----- Data supplied -----

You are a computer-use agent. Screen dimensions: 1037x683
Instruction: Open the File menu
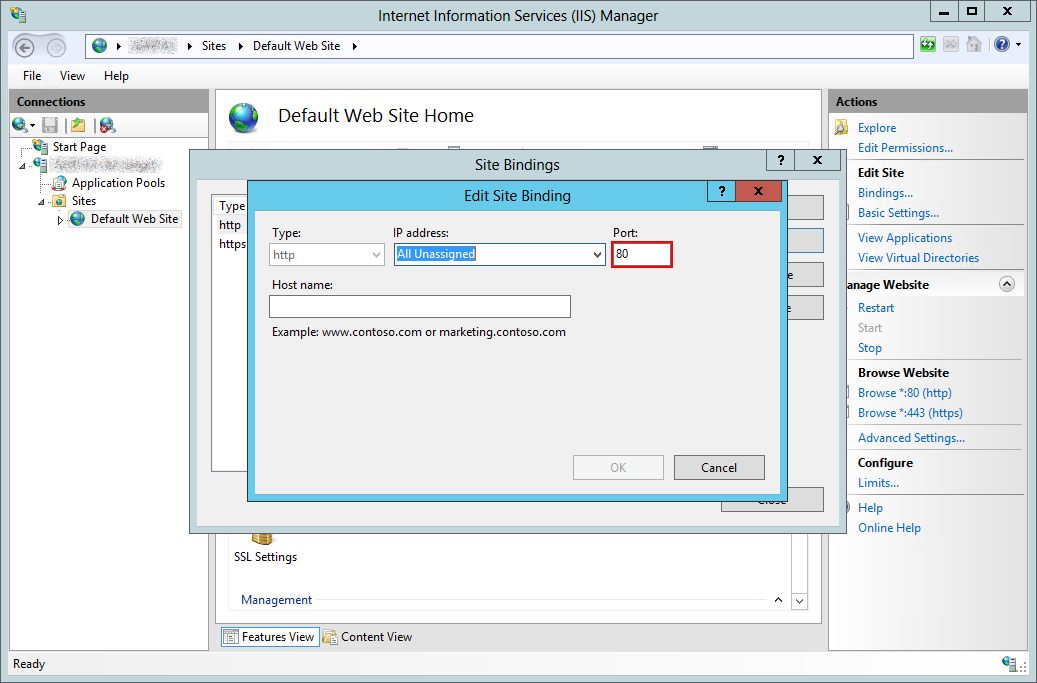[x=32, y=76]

-----
----- Data supplied -----

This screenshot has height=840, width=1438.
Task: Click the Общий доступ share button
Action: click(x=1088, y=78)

-----
----- Data supplied -----

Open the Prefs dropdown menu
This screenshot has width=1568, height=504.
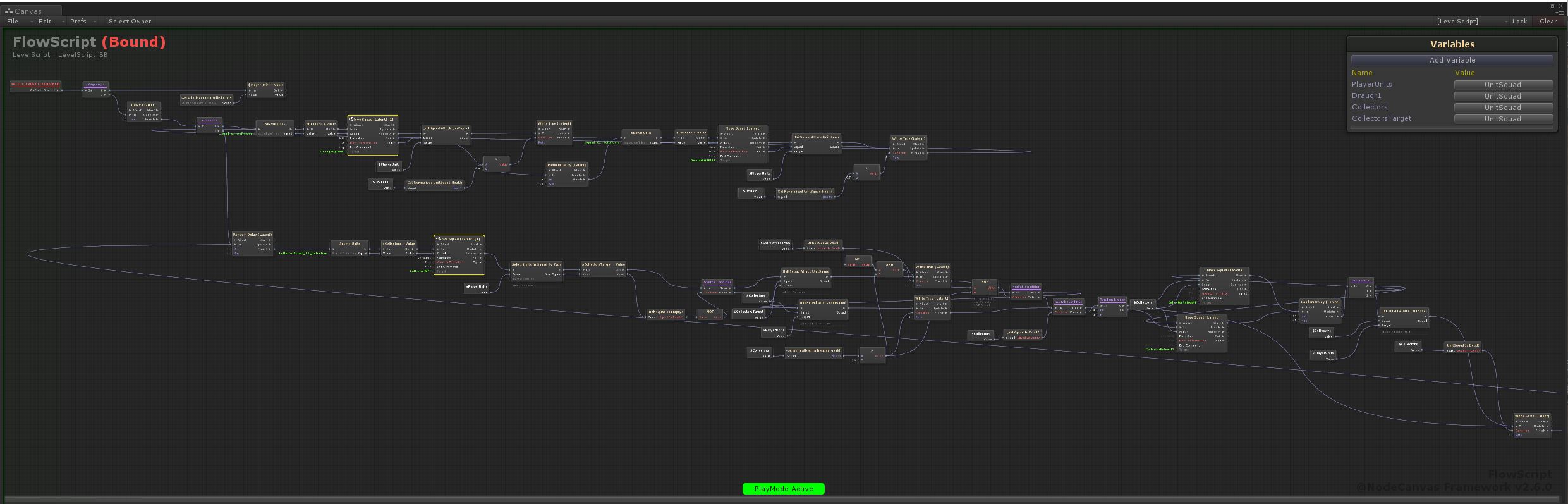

-----

→ Your instructions
Please copy the lines above from the line with "Open the Prefs dropdown menu" up to and including the line with "This screenshot has width=1568, height=504.", exactly as written and with nothing else.

→ Written reply
Open the Prefs dropdown menu
This screenshot has width=1568, height=504.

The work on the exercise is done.